19. A Corte Interamericana estabeleceu reiteradas vezes que a exceção de falta de
esgotamento dos recursos internos, para ser oportuna, deve ser formulada nas primeiras
etapas do procedimento, caso contrário, presume-se a renúncia tácita por parte do Estado
interessado.7 Por conseguinte, a Comissão Interamericana considera que o Estado mexicano
renunciou, neste caso, a exceção de falta de esgotamento dos recursos internos, já que não
apresentou dentro dos prazos legais estabelecidos, e tampouco o fez na primeira oportunidade
processual que teve, isto é, em sua resposta à petição que deu início ao trâmite do presente
caso.
b.
Prazo de apresentação
20. Na petição em estudo, a CIDH estabeleceu que a renúncia tácita do Estado mexicano a seu
direito de interpor a exceção de falta de esgotamento dos recursos internos, razão pela qual
resulta aplicável o requisito do artigo 46(1)(b) da Convenção Americana. Todavia, os requisitos
convencionais de esgotamento de recursos internos e de apresentação da petição dentro do
prazo de seis meses da sentença que esgota a jurisdição interna são independentes. Portanto,
a Comissão Interamericana deve determinar se a petição sob exame foi apresentada dentro de
um prazo razoável. Neste sentido, a CIDH observa que a comunicação original do Sr. Martín
del Campo Dodd foi recebida em 13 de julho de 1998, anteriormente a interposição do recurso
de reconhecimento de inocência. Em virtude das circunstâncias particulares da petição, a CIDH
considera que foi apresentada dentro de um prazo razoável.
c.
Duplicidade de procedimentos e coisa julgada
21. O expediente não contém informação alguma que pudesse levar a determinar que este
assunto encontra-se pendente de outro procedimento de acordo internacional ou que tenha
sido previamente decidido pela Comissão Interamericana. Desta forma, a CIDH considera que
não são aplicáveis as exceções inseridas no artigo 46(1)(d) e no artigo 47(d) da Convenção
Americana.
d.
Caracterização dos fatos alegados
22. A CIDH considera que os fatos alegados, no caso de virem a ser comprovados,
caracterizariam violações dos direitos garantidos nos artigos 5, 7, 8 e 25 da Convenção
Americana.
V.
CONCLUSÕES
23. A Comissão conclui que é competente para conhecer o fundo do caso e que a petição é
admissível de conformidade com os artigos 46 e 47 da Convenção Americana. Com base nos
argumentos de fato e de direito antes expostos e sem prejudicar o fundo da questão,
COMISSÃO INTERAMERICANA DE DIREITOS HUMANOS,
DECIDE:
1. Declarar admissível o presente caso quanto às supostas violações de direitos protegidos nos
artigos 5, 7, 8 e 25 da Convenção Americana.

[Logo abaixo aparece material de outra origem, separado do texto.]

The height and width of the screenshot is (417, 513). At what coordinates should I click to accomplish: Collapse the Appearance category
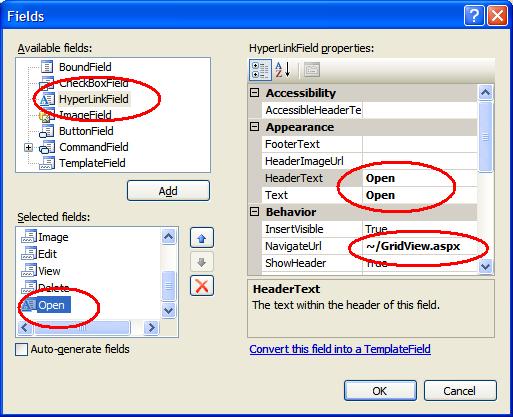pos(254,127)
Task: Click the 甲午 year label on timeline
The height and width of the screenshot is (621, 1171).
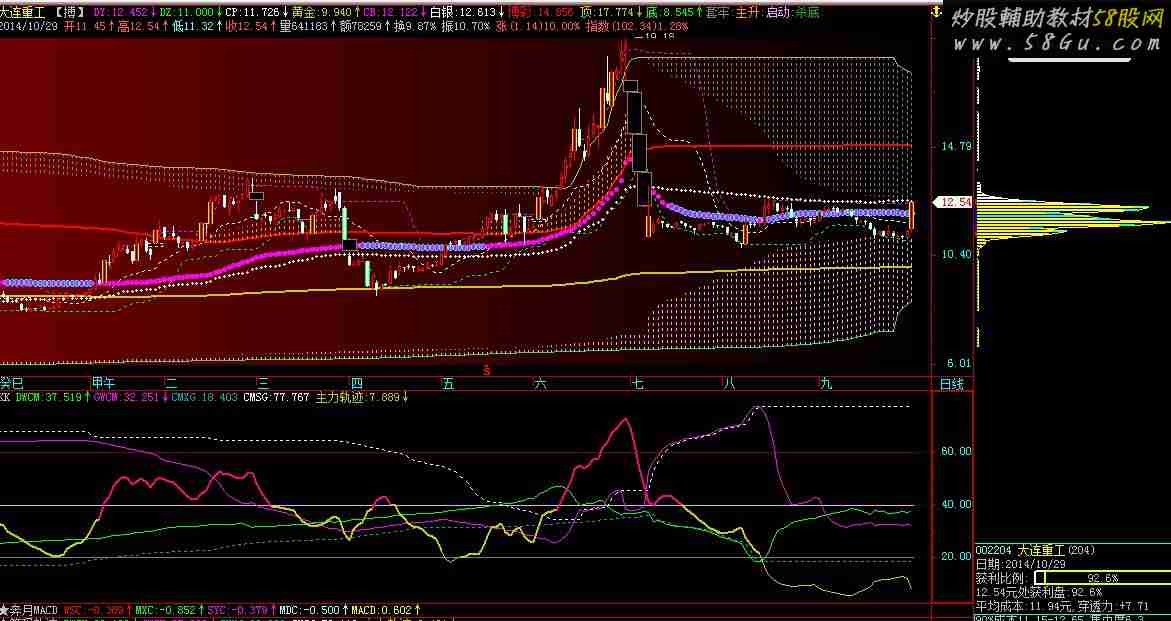Action: coord(103,384)
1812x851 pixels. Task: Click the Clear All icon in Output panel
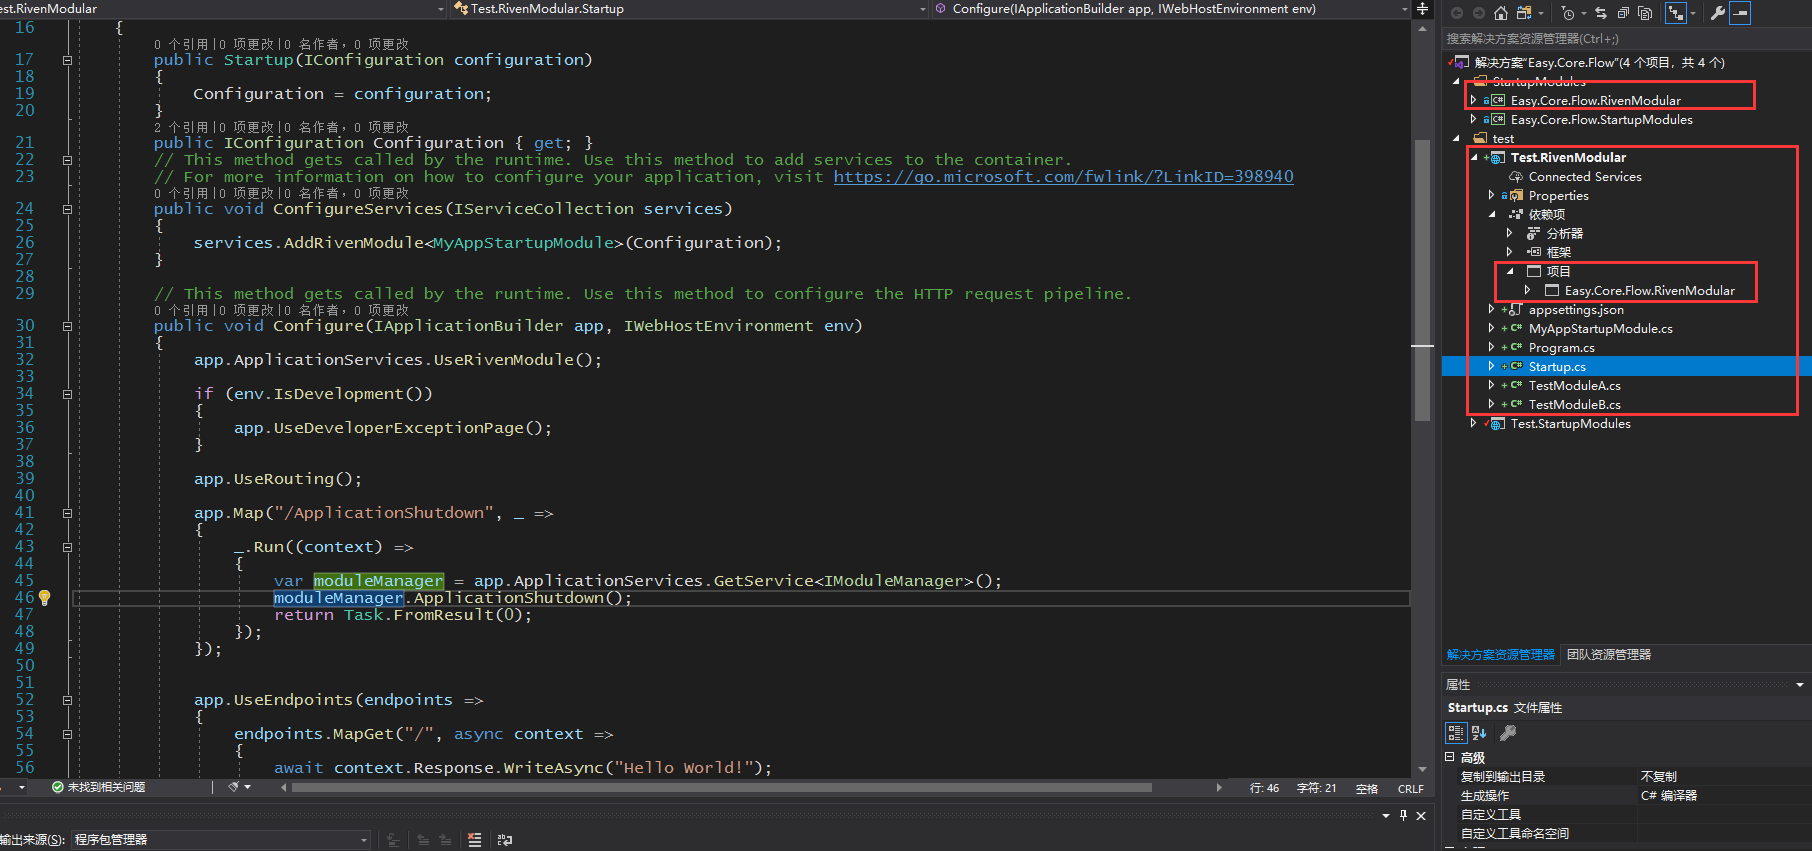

2. Notificar as partes desta decisão.
3. Continuar com a análise de fundo da questão.
7 Ver, por exemplo, Corte IDH, Caso da Comunidade Mayagna (Sumo) Awas Tingni, Nicarágua, Sentença sobre
exceções preliminares de 1º de fevereiro de 2000, par. 53. Na mesma sentença, a Corte Interamericana determinou
que “para opor-se validamente a admissibilidade da denúncia…o Estado deveria invocar de maneira expressa e
oportuna a regra de não esgotamento dos recursos internos” (ênfase do escrito original). Idem, par. 54.